EXCERTO FORNECIDO ->
Cabo Verde no NRI2020
Ao ocupar o 86º lugar, com 42.01 pontos (Suécia, que lidera o ranking, tem 82.75), Cabo Verde é o quinto país africano que aparece no índex, depois das Maurícias (61º, com 49.83 pontos), da África do Sul (76º, 45.26), do Quénia (82º, 43.22) e do Egipto (84º, 42.56).
Numa análise mais detalhada, o arquipélago obtém piores notas em variáveis como a adopção de tecnologias emergentes, empresas com site na Internet, ferramentas digitais para negócios, cibersegurança, qualidade da regulação, exportação de tecnologia e cidades e comunidades sustentáveis. As qualificações mais positivas são atribuídas ao acesso à Internet nas escolas, à legislação para o e-commerce e à protecção de dados.
“Temos de dar passos mais acelerados na nossa vontade de sermos um hub tecnológico no Atlântico e uma porta de entrada segura para o continente no que toca às TIC”, reforça o secretário de estado para a inovação. “A pandemia mostrou-nos a necessidade de diversificação da nossa economia e o digital assume esta posição, de oferecer ao país uma possibilidade de diversificar a sua economia. É por isso que temos vindo a fazer estes investimentos nos últimos tempos, que são relevantes. No Parque Tecnológico, cerca de 40 milhões de euros, no cabo ELLA LINK, cerca de 25 milhões de euros, para além de todo o investimento feito em termos de capacitação dos nossos jovens. Queremos apoiar 100 jovens a criarem 50 start-ups por ano. Já apoiamos 50 jovens, quando acabar a primeira turma vamos apoiar mais 50. O programa de formação em programação, são 22 jovens agora e o objectivo é chegar aos 100 por ano. E os resultados estão aí, pela primeira vez entramos no top100 do ranking mundial de ecossistemas de inovação para start-ups e top10 do continente. Pela primeira vez entramos também no top100 do ranking do índice global da inovação da Organização Mundial de Propriedade Intelectual e agora esta entrada também no NRI, na posição 86. Não é a posição onde queremos estar, queremos subir ainda mais, mas é importante realçar a entrada e as conquistas que este ano foram alcançadas e que permitiram a Cabo Verde, pela primeira vez, figurar neste ranking internacional”.

DADOS FORNECIDOS ->
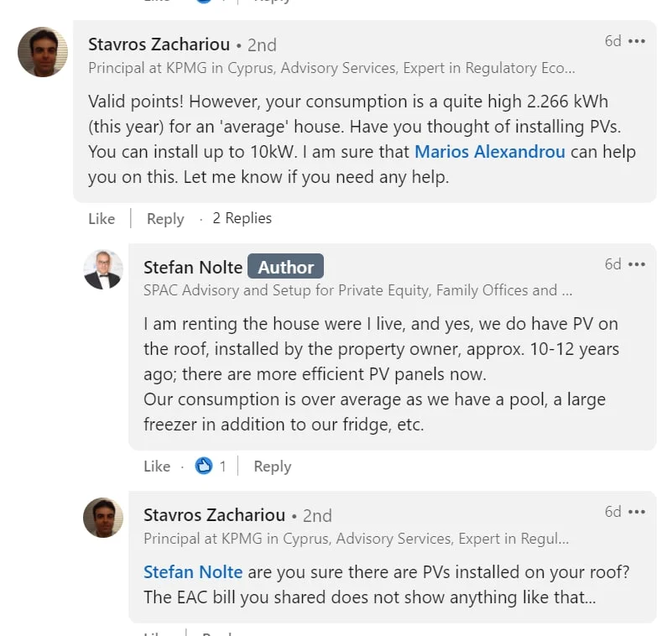Image resolution: width=672 pixels, height=636 pixels.
Task: Like Stavros Zachariou's top comment
Action: 102,218
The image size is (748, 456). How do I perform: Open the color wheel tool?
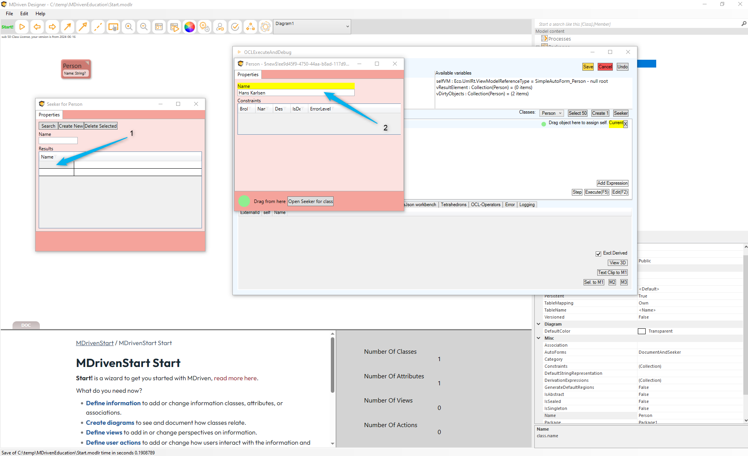(x=189, y=27)

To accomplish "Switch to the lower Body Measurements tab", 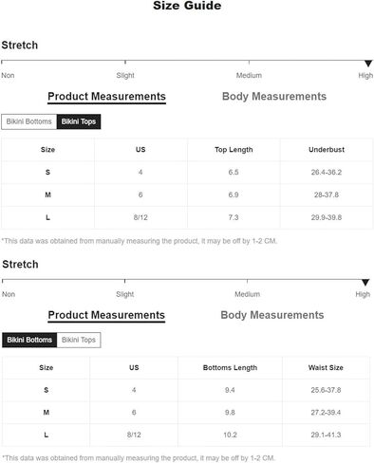I will [272, 315].
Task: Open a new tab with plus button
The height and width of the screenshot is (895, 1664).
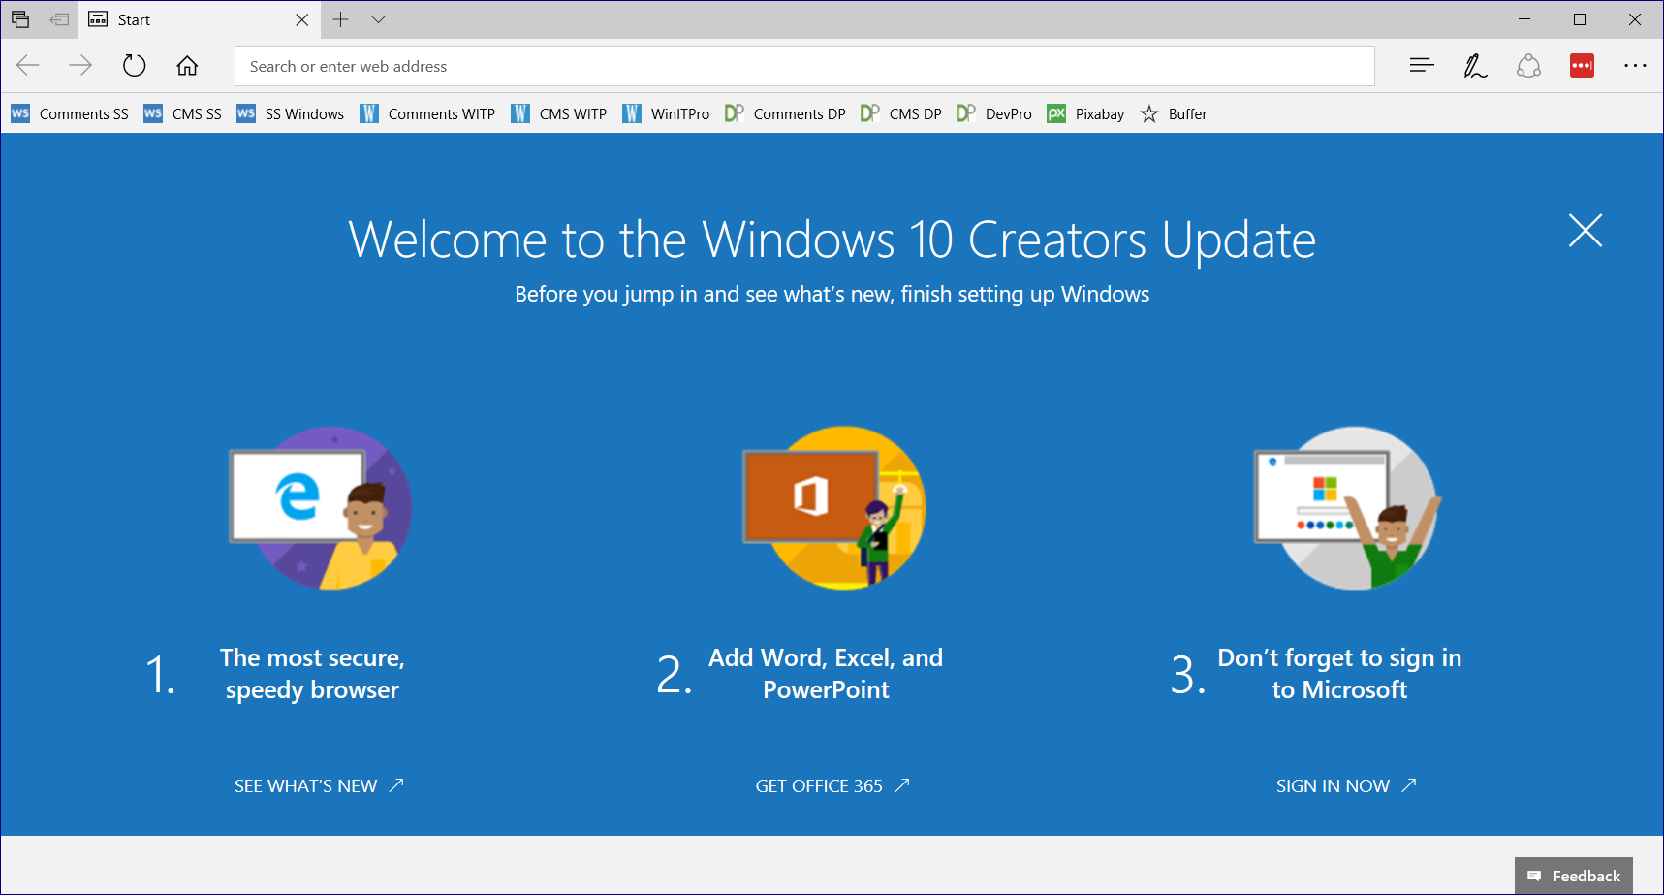Action: pyautogui.click(x=340, y=19)
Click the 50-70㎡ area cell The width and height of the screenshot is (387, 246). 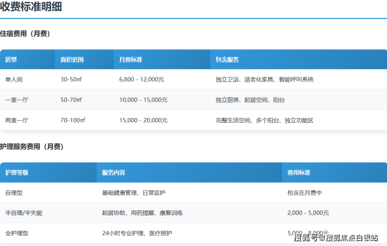point(72,100)
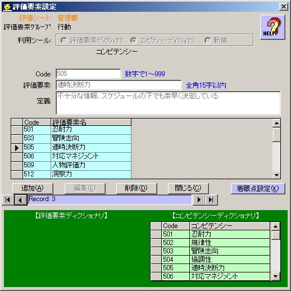Screen dimensions: 291x291
Task: Click scroll-up arrow of competency dictionary list
Action: tap(275, 226)
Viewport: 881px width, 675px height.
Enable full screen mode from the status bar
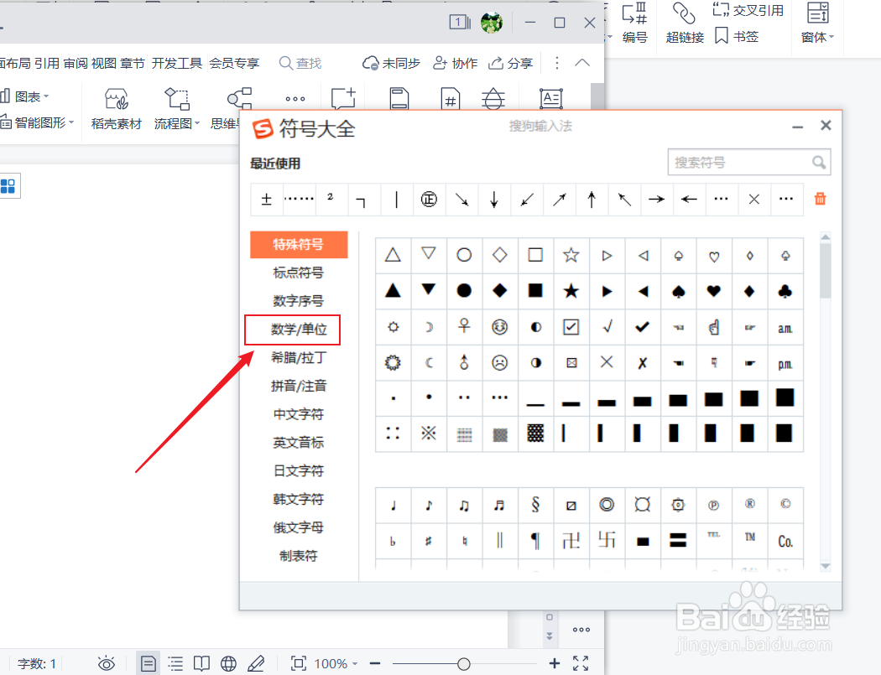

TAREFAS A REALIZAR ->
1: Enumere os países africanos que, segundo o excerto sobre Cabo Verde no NRI2020, surgem no índice à frente de Cabo Verde, indicando a posição de cada um.
2: Extraia do excerto sobre Cabo Verde no NRI2020 o trecho que vai de "Cabo Verde no" até "protecção de dados.".

SOLUÇÕES POR TAREFA ->
1: Maurícias (61º), África do Sul (76º), Quénia (82º) e Egipto (84º).

2:
Cabo Verde no NRI2020
Ao ocupar o 86º lugar, com 42.01 pontos (Suécia, que lidera o ranking, tem 82.75), Cabo Verde é o quinto país africano que aparece no índex, depois das Maurícias (61º, com 49.83 pontos), da África do Sul (76º, 45.26), do Quénia (82º, 43.22) e do Egipto (84º, 42.56).
Numa análise mais detalhada, o arquipélago obtém piores notas em variáveis como a adopção de tecnologias emergentes, empresas com site na Internet, ferramentas digitais para negócios, cibersegurança, qualidade da regulação, exportação de tecnologia e cidades e comunidades sustentáveis. As qualificações mais positivas são atribuídas ao acesso à Internet nas escolas, à legislação para o e-commerce e à protecção de dados.